[Opening Supplied passage section]

As millions of Americans prepare this year for one of the biggest milestones in their lives – retirement – the program that they have come to most depend on in retirement its celebrating its own milestone. The Social Security program turns 80-years-old on August 14.
Ironically, the program that seniors next most depend on in retirement – Medicare – celebrates a major milestone of its own this year, and will turn 50 on July 30.
Signed into law by President Franklin D. Roosevelt as part of the New Deal, the Social Security program has assisted hundreds of millions of American seniors during that time. And the reasons for its passage may sound familiar to modern day workers.
“The Act was an attempt to limit what were seen as dangers in the modern American life, including old age, poverty, unemployment, and the burdens of widows and fatherless children,” notes Wikepedia. “By signing this Act on August 14, 1935, President Roosevelt became the first president to advocate federal assistance for the elderly.”
Most people today agree on the critical role that Social Security plays in helping Americans survive financially once they retire. But not everyone agrees on just how large that assistance should be. Some members of Congress advocate cuts to the program. Even left along at its present rate, estimates are that the program will run out of funds in 2033.
While some recent attempts to change the current Social Security tax system have failed, Congress will eventually have to act before the 2033 date if benefits are to continue beyond then without being reduced. Benefits will continue beyond 2033 but the program will only be able to pay bout 77 percent of the scheduled benefits.
Alliance for Retired Americans
One organization at the forefront of efforts to expand Social Security is the Alliance for Retired Americans. Formed in 2001 by the Executive Council of the AFL-CIO, it is the labor movement’s organization for retired workers. But Executive Director Rich Fiesta said the Alliance is not just for labor retirees.
“We welcome anybody else who wants to come and join us,” Fiesta said. “We have chapters in 35 states. We are chartering more as we go along. We are about 4.3 million members nationally with about 1,000 local chapters and 35 state chapters. We focus on retirement – Social Security, Medicare, disability, pension, and retirement security are our core issues.”
While the Alliance has a few causes on its agenda, “Social Security expansion is the most important one,” Fiesta said. Others include: “protecting Medicare from privatization or cost shifting to beneficiaries. Plus the whole larger issue of retirement security – having enough resources during your working life that you can have a secure retirement. Then, there are both private sector and public sector pensions; savings; the phenome of growing wage inequality and its effects on retirement.”

[Closing Supplied passage section]
[Opening Provided records section]

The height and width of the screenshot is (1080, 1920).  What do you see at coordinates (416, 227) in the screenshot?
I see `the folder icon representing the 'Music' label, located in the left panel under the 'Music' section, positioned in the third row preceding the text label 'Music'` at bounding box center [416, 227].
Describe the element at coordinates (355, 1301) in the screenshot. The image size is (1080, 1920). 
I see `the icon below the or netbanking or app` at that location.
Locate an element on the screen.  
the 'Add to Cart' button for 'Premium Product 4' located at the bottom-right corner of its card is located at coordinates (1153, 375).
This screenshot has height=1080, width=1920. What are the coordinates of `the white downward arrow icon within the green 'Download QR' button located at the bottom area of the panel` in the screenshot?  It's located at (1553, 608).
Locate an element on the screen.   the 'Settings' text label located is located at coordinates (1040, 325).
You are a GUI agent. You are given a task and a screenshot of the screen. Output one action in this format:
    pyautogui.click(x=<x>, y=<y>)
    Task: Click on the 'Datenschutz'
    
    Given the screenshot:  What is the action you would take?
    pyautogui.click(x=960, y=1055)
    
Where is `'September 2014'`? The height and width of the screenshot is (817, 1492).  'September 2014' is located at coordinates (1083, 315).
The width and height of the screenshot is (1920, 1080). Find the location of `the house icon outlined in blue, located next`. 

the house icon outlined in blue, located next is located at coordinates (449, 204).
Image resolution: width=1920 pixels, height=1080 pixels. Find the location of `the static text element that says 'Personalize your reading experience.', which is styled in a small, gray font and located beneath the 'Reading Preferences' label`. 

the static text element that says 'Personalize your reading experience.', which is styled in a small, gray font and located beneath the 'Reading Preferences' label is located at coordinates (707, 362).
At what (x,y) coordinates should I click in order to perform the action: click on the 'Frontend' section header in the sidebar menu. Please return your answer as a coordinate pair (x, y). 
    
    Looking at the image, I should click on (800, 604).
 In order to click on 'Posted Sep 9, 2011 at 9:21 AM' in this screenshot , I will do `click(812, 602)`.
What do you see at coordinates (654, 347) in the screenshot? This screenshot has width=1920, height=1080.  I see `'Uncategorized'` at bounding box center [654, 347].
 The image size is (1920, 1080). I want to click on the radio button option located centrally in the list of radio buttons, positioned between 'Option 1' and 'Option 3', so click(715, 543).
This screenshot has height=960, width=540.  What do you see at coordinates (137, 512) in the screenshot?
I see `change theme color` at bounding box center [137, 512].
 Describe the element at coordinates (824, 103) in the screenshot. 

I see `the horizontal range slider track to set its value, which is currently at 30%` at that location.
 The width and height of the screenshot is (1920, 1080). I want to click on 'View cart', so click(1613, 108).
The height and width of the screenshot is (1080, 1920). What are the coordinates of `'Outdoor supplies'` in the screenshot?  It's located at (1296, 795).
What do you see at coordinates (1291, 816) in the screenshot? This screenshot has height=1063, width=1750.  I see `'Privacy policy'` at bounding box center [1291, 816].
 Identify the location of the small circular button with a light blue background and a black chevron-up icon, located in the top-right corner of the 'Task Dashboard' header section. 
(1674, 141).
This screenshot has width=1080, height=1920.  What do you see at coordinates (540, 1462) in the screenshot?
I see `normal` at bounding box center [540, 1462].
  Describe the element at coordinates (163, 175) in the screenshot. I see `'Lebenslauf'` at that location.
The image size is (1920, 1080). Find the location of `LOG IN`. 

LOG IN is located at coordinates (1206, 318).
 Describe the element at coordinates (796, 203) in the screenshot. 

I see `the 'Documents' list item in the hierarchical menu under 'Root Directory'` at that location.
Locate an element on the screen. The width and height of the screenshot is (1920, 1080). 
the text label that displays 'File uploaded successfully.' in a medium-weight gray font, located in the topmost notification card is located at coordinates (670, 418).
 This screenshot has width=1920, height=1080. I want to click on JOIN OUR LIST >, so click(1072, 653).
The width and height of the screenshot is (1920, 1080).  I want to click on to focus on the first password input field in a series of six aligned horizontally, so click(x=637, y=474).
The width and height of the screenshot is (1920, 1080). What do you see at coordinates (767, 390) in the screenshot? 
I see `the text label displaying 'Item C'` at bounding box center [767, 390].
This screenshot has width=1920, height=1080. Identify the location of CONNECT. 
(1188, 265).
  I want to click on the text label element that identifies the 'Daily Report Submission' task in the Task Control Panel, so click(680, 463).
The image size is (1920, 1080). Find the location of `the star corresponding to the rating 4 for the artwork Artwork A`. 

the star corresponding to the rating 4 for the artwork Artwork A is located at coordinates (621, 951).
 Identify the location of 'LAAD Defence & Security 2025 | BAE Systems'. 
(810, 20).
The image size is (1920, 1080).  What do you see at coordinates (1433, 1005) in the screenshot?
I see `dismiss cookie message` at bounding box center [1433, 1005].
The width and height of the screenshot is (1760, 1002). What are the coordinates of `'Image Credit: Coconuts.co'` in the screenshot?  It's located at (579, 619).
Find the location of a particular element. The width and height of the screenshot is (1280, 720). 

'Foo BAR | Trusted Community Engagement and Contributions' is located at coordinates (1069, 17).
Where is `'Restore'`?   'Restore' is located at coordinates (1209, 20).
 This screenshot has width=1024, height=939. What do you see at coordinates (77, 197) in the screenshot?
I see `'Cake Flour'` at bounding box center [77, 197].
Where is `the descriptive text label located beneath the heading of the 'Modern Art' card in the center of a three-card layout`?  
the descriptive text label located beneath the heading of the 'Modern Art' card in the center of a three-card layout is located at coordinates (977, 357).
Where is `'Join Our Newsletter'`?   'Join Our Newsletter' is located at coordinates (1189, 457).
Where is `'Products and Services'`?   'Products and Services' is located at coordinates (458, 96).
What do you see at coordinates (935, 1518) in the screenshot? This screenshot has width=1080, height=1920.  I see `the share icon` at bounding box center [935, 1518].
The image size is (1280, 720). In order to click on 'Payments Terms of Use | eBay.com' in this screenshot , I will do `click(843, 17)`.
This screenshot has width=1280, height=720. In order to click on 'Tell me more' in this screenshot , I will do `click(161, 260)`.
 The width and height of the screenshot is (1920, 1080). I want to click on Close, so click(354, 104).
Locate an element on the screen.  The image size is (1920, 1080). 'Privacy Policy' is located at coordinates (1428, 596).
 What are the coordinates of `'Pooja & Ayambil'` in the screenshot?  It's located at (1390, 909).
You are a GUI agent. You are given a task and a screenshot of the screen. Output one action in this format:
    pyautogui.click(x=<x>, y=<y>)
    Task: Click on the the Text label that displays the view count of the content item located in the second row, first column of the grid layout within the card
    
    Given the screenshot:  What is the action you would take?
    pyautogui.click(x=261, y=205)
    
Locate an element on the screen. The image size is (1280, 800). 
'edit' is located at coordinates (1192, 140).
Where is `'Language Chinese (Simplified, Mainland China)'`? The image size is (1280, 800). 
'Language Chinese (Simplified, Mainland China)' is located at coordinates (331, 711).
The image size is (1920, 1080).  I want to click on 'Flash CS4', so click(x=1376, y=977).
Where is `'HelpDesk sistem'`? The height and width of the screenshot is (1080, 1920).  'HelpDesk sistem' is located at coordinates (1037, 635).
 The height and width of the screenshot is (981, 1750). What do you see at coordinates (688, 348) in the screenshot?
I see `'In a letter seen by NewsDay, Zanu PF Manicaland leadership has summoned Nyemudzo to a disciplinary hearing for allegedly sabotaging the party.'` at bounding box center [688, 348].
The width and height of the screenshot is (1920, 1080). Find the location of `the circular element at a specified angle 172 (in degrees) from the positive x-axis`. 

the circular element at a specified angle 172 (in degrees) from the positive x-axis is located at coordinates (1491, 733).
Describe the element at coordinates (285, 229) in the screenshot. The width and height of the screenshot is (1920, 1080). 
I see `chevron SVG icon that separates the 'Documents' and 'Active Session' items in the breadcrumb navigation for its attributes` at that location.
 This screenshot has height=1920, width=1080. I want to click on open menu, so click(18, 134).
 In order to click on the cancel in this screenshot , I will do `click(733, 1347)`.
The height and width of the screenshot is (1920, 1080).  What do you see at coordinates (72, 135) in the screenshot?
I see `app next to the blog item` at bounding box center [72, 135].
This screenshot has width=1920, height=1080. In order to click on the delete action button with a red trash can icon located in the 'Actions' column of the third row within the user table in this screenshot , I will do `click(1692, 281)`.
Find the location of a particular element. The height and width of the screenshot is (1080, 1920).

[Closing Provided records section]

Questions to answer ::
[1] Write out the Social Security anniversary article from "As millions of" to "on July 30.", replacing "seniors" with "retirees".
[2] Extend the article on Social Security's 80th anniversary past its final sentence.
The records that come after the article on Social Security's anniversary are separate material and have no connection to it.

Answers for the exercise ::
[1]
As millions of Americans prepare this year for one of the biggest milestones in their lives – retirement – the program that they have come to most depend on in retirement its celebrating its own milestone. The Social Security program turns 80-years-old on August 14.
Ironically, the program that retirees next most depend on in retirement – Medicare – celebrates a major milestone of its own this year, and will turn 50 on July 30.

[2]
In addition to being Social Security’s 80th birthday, 2015 is also presidential election campaign season. And the presidential candidates are all targets for the Social Security expansion campaign.
That is one reason why the Alliance was delighted with the recent late-night Senate votes on Social Security, especially the effort by Massachusetts Senator Elizabeth Warren to see Social Security expansion pass. While the measure failed, it did draw near-unanimous support by Senate Democrats (and near unanimous opposition by Republicans). But the Vote-athon measure forced every member of the Senate to go on the record how they stood on the issue.
“We were very heartened on the Vote-athon on Sen. Warren’s amendment to expand Social Security had nearly unanimous support from the Democrat caucus,” Fiesta said. “It was unfortunate that the Republicans didn’t see it the same way. But we are heartened that Social Security expansion is now part of mainstream discourse on retirement.”
The Alliance will press the presidential candidates to take a position on Social Security expansion. Fiesta says numerous public polls show widespread support for expanding the program, and numerous studies also reflect a growing retirement preparedness crisis.
“Americans are even less prepared for retirement than they were four or five years ago, which is a bad trend,” Fiesta said. “The [National Institute on Retirement Security] just came out with a retirement savings report and it shows that the average working household has virtually no retirement savings. The median account for working age households is $2,500 and for near retirement households it’s only about $14,500.”